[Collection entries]
____
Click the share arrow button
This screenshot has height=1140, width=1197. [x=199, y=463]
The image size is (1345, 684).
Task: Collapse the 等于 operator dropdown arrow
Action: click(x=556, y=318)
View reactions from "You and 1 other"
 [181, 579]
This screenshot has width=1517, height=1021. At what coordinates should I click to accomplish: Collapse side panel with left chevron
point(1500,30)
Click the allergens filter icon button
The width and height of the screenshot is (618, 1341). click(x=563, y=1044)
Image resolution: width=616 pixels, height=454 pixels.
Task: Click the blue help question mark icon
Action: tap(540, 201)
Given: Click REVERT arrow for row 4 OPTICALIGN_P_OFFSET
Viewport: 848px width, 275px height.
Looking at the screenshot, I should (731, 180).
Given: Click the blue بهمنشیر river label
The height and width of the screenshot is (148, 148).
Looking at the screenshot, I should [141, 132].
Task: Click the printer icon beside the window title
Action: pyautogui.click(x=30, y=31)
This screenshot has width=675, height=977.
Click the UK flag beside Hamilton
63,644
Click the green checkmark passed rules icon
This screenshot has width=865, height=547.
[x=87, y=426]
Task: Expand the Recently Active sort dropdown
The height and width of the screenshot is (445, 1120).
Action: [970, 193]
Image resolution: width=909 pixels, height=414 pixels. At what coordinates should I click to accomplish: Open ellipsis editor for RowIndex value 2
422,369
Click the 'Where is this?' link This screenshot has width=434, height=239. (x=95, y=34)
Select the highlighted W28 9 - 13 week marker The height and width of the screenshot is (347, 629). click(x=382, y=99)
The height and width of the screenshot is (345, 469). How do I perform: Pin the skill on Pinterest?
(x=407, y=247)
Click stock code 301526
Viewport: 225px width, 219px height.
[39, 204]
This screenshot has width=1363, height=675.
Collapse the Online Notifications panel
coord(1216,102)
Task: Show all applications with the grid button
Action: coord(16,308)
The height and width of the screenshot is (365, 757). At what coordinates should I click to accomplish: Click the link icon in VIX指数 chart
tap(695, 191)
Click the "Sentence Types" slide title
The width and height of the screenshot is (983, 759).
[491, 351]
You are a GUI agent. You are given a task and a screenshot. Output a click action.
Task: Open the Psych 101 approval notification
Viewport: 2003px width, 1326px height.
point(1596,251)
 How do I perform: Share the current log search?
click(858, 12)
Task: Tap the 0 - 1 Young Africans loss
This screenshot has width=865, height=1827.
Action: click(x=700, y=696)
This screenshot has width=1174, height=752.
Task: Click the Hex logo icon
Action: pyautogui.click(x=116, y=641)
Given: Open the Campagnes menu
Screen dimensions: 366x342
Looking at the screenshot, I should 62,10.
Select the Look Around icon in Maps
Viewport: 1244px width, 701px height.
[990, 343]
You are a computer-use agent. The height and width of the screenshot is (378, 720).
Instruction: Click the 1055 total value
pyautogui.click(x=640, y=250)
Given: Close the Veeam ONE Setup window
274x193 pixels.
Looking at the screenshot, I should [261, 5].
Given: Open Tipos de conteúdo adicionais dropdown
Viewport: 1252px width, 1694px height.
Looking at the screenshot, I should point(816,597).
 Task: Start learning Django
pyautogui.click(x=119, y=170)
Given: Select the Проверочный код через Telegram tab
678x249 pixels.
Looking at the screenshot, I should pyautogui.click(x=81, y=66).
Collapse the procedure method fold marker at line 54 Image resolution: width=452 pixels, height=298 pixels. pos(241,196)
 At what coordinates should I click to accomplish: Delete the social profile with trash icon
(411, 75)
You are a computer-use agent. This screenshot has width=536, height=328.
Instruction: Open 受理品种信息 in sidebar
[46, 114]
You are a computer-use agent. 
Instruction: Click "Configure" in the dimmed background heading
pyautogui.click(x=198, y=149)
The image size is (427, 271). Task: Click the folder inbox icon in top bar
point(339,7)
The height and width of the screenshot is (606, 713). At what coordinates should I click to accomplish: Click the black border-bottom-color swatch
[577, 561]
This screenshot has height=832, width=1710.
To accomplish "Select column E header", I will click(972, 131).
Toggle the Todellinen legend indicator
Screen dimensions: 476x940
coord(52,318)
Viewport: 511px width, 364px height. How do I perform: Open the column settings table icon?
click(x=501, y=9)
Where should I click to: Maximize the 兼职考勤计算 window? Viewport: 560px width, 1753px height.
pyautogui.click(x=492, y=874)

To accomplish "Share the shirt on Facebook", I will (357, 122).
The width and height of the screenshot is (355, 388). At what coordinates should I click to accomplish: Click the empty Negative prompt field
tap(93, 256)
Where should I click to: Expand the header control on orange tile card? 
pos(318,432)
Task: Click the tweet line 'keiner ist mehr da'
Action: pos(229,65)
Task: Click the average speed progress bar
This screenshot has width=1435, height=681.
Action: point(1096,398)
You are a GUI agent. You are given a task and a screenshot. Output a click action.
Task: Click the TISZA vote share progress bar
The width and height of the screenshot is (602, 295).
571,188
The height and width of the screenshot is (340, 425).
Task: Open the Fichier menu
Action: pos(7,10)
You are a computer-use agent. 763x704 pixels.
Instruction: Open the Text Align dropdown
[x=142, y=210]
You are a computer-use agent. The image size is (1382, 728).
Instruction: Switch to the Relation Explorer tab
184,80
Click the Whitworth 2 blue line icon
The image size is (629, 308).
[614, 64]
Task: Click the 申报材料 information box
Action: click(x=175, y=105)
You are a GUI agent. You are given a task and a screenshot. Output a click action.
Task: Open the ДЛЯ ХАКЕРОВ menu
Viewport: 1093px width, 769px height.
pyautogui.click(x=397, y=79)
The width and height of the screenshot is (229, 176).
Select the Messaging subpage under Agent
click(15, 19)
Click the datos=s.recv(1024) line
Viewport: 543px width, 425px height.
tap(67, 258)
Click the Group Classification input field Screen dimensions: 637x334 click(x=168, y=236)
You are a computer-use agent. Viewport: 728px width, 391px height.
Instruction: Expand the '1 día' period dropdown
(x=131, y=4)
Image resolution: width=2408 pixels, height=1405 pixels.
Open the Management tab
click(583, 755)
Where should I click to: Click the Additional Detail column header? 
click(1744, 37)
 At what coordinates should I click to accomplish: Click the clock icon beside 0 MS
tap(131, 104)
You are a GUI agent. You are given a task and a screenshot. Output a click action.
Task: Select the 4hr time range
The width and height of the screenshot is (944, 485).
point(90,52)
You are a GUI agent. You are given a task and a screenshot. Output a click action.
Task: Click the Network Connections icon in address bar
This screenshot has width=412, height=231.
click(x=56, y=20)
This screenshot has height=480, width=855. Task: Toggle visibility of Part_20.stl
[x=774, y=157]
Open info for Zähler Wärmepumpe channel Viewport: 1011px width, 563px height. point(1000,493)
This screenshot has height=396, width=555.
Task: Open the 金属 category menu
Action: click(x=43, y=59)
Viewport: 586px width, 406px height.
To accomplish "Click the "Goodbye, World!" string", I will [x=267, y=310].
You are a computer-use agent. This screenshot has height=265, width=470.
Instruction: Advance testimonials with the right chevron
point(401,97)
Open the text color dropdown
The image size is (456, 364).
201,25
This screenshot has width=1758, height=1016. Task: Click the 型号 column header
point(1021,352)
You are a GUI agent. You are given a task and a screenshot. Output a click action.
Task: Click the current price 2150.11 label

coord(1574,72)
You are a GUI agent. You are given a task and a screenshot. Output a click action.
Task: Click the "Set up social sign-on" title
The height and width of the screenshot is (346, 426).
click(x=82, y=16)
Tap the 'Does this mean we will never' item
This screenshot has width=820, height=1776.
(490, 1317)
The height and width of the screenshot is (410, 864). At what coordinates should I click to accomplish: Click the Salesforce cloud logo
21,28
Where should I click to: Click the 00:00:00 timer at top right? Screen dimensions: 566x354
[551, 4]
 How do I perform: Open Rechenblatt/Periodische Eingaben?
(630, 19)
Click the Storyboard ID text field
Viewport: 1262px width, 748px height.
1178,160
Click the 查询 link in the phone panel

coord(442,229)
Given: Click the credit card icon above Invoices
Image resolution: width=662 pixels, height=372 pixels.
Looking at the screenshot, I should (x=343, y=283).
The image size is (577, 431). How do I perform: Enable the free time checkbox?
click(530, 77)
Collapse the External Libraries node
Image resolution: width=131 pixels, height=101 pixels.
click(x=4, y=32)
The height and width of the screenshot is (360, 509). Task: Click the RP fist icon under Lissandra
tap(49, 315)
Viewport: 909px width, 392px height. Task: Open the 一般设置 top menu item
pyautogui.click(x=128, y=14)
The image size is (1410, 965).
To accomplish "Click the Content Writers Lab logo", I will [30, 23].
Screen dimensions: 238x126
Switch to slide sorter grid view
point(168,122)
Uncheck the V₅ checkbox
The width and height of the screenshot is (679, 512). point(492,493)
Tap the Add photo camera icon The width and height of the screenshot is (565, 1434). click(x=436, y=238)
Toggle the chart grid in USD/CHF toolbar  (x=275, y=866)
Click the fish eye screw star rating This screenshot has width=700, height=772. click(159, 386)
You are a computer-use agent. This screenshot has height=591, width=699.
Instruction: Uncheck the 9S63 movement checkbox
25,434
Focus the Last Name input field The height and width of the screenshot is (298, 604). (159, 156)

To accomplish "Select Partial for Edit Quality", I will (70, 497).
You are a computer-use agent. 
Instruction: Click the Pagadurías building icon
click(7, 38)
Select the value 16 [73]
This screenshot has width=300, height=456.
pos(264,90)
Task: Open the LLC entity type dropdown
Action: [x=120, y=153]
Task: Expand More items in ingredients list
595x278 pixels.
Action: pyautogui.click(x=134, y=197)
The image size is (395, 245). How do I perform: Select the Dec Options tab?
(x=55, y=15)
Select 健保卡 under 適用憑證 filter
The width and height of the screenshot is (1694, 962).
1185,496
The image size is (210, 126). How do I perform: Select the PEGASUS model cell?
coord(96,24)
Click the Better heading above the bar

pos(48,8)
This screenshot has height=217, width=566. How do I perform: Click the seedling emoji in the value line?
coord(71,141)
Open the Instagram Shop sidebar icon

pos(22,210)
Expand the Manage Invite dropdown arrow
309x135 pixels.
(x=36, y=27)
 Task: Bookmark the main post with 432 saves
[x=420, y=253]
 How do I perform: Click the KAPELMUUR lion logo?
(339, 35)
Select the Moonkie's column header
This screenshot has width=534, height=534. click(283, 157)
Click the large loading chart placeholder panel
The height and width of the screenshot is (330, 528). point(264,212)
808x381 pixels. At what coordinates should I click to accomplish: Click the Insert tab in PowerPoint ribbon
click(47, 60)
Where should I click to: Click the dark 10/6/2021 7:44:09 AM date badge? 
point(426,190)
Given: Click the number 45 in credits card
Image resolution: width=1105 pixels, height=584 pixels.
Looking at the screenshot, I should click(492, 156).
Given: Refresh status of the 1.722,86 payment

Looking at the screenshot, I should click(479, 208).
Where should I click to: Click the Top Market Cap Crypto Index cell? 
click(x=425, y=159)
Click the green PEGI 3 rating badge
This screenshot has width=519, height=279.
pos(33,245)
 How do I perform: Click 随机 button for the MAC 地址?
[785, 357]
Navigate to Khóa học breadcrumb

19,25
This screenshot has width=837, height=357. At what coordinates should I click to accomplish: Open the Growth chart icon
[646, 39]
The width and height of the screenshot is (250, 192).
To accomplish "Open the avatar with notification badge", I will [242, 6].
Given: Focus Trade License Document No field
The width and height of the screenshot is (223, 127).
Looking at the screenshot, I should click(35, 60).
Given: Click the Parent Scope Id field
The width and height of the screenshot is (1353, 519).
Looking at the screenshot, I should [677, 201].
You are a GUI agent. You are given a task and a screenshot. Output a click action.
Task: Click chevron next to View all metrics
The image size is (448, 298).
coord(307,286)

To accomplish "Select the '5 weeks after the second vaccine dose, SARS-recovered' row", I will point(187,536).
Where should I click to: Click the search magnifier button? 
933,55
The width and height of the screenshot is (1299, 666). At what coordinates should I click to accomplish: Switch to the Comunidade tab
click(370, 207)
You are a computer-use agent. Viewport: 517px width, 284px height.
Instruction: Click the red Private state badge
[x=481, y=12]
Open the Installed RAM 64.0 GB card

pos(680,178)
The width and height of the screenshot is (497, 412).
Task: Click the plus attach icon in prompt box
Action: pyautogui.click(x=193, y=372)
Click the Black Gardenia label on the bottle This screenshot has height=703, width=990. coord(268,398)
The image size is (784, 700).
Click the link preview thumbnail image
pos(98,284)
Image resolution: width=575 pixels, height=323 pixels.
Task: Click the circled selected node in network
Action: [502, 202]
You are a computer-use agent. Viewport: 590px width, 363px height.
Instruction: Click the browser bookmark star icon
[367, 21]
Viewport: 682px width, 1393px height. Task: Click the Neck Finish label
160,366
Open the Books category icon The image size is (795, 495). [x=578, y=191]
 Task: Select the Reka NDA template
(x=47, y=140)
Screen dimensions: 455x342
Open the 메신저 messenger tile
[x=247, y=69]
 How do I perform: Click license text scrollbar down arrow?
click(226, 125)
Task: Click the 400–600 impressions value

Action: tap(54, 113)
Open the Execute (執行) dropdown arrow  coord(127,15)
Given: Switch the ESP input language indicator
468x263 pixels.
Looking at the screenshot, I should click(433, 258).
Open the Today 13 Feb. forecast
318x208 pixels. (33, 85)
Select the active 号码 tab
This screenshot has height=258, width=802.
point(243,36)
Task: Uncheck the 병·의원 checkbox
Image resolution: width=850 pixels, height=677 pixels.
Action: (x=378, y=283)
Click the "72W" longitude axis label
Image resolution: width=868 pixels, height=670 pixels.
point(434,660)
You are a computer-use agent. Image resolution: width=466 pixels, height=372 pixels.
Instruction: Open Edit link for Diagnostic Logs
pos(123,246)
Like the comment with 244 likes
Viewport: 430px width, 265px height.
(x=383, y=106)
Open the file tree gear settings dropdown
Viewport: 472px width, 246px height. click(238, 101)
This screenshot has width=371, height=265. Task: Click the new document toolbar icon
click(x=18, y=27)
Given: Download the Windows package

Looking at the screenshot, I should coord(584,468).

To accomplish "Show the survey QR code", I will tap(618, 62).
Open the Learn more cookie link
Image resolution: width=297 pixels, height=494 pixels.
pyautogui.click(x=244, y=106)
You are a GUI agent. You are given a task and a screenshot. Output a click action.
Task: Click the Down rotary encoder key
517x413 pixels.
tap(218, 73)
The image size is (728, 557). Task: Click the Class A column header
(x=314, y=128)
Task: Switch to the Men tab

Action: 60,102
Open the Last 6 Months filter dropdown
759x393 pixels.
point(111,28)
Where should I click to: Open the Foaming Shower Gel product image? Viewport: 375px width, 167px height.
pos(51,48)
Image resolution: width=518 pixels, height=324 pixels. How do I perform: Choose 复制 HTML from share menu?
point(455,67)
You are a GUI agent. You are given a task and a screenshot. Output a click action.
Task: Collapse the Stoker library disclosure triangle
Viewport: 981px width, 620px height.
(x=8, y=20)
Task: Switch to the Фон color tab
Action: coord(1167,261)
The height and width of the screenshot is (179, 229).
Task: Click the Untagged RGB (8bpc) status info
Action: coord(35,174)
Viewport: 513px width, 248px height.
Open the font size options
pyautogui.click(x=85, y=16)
____
▶ [What is expected]: Only lines that include "progress" belong in the answer; return them from the entries above.

▶ [Exercise solution]:
Task: Click the average speed progress bar
Task: Click the TISZA vote share progress bar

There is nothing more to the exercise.